## [Set tasks]
A) According to the mailing list post, what did CCP11 fund? List each activity.
B) Print the passage of the mailing list post from "There *was* a" to "of industrial funding.".

======== Source document

Hi all,
Jacob Keller wrote:
Does anyone know of a bioinformatics counterpart of ccp4? It seems
like there should really be such an entity, so that folks would not
have to write scripts, reinventing the wheel all of the time. I am
trying right now to manipulate some sequences into various forms, and
I was imagining a "moleman" homolog for bioinformatics (perhaps
seqman....?).
There *was* a CCP for the bioinformatics community - CCP11, which
started life in the 1980s (yes, before ever the term "bioinformatics"
was coined) to support software for sequence analysis. It ran
continuously until 2005, when its last grant was rejected, and funded
software development, support and training, but it never managed to
attract CCP4's level of industrial funding.
One of the last things the project supported was EMBOSS (mentioned by
Claudine), which is still being developed; its home page is
http://emboss.sourceforge.net/. It may well have some of the
applications that you are looking for. There is a general mailing list
[EMAIL PROTECTED] that has much lower traffic than this one.

================
======== Dataset content

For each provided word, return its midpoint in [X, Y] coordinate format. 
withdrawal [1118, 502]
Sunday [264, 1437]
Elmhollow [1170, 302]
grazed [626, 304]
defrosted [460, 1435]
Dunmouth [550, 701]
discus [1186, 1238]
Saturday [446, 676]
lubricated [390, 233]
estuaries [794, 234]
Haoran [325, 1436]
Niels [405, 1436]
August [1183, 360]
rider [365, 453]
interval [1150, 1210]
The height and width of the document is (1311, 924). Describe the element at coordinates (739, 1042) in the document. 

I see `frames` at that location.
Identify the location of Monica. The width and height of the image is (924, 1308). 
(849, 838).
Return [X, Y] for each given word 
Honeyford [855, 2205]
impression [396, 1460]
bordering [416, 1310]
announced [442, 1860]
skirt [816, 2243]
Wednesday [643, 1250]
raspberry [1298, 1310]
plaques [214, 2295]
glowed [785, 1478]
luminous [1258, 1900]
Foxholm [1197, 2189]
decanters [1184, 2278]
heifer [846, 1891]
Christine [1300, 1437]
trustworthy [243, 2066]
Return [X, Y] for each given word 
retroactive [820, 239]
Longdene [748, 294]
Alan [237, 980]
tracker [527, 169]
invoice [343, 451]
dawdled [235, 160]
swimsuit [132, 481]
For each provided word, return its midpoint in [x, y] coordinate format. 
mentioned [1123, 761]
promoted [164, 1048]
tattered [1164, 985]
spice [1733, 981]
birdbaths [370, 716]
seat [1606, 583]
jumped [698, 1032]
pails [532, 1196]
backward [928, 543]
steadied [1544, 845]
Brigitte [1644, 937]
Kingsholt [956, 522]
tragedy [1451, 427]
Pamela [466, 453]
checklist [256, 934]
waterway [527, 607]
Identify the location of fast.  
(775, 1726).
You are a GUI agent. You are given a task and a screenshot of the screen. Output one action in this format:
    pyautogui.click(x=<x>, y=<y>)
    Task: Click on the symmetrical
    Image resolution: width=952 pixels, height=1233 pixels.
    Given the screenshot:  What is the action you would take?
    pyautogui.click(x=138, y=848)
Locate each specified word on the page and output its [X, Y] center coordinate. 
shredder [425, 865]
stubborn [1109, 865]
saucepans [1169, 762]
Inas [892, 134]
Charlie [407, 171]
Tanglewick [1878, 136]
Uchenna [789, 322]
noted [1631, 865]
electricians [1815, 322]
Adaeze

================

## [Responses to the tasks]
A)
- Software development
- Support
- Training

B)
There *was* a CCP for the bioinformatics community - CCP11, which
started life in the 1980s (yes, before ever the term "bioinformatics"
was coined) to support software for sequence analysis. It ran
continuously until 2005, when its last grant was rejected, and funded
software development, support and training, but it never managed to
attract CCP4's level of industrial funding.